--- EXTRACTED MATERIAL Enclosed Below ---

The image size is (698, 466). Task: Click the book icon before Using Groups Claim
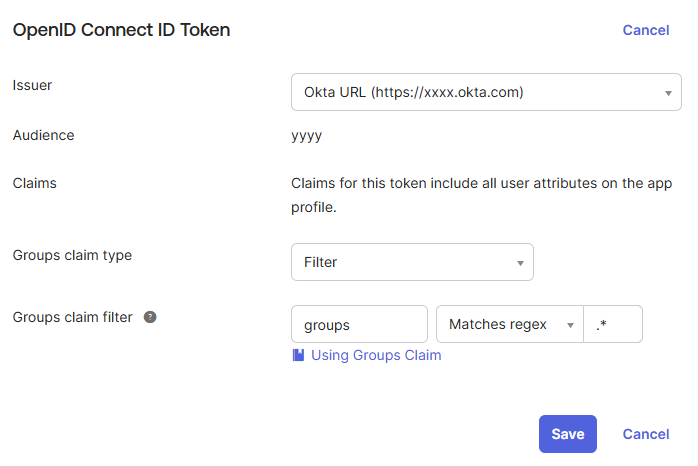click(x=298, y=355)
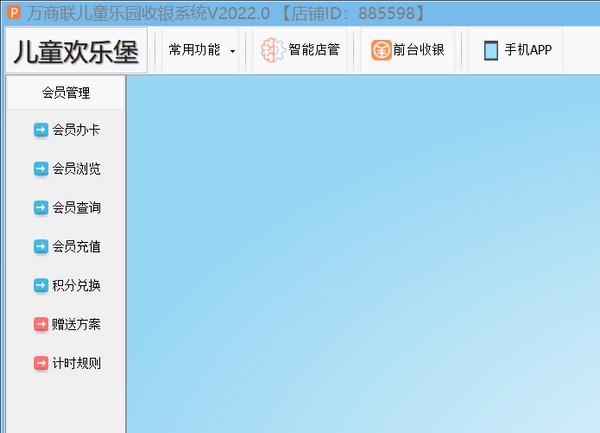Click the blue arrow icon beside 会员办卡
Screen dimensions: 600x433
click(x=41, y=129)
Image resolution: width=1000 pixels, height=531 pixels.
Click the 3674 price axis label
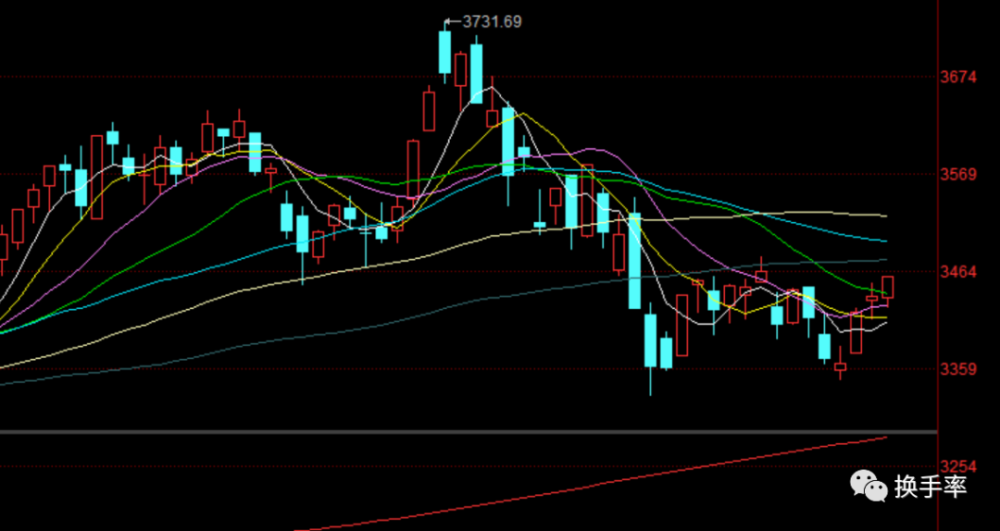click(959, 76)
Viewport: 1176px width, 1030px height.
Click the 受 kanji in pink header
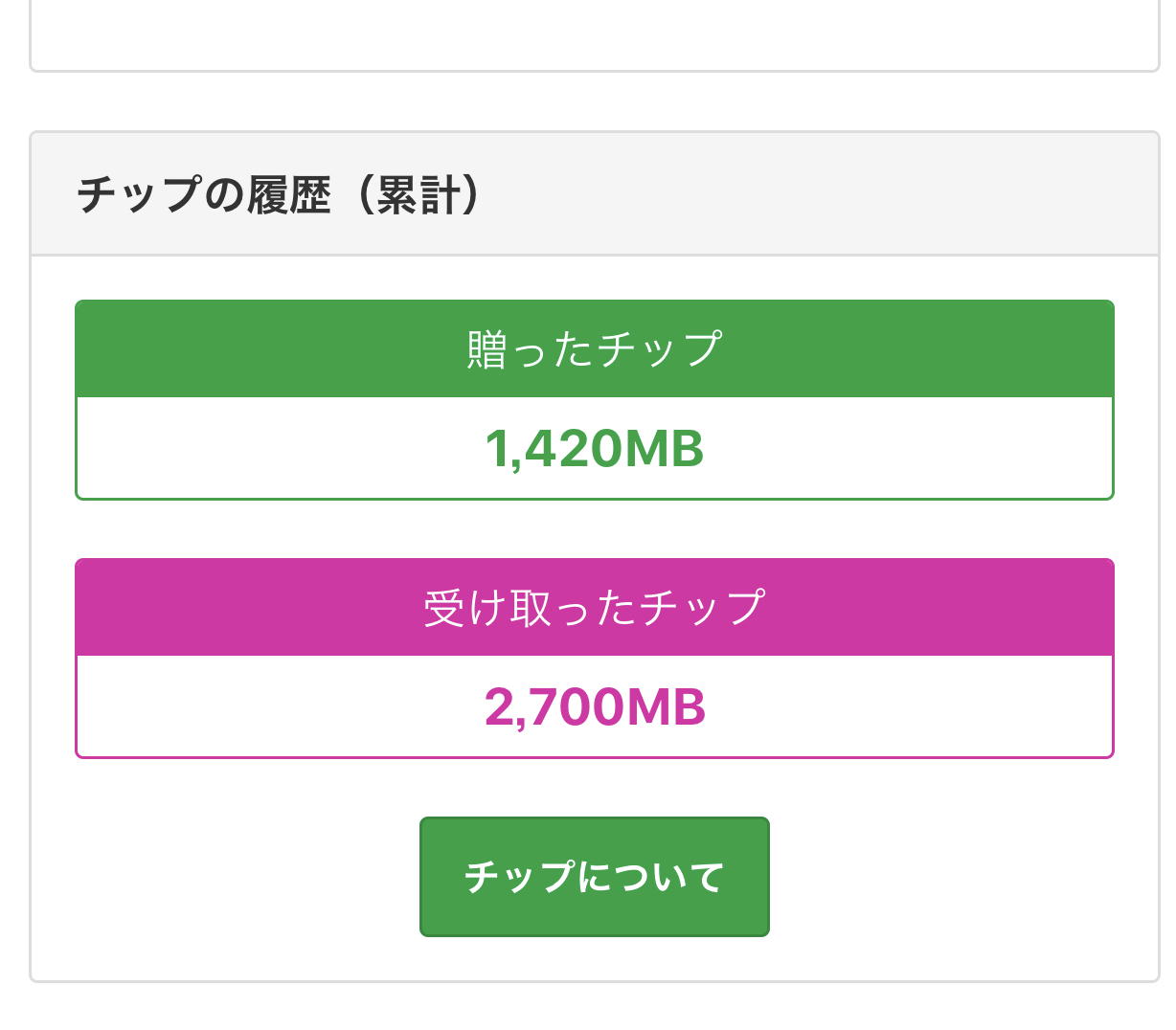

--- End of Enclosed EXTRACTED MATERIAL ---

* [GOAL OF THE EXERCISE]: Render the data above verbatim and without pictures.

* [SOLUTION]:
The image size is (698, 466). Task: Click the book icon before Using Groups Claim
click(x=298, y=355)
Click the blue arrow icon beside 会员办卡
Screen dimensions: 600x433
click(x=41, y=129)
Image resolution: width=1000 pixels, height=531 pixels.
Click the 3674 price axis label
click(959, 76)
Viewport: 1176px width, 1030px height.
Click the 受 kanji in pink header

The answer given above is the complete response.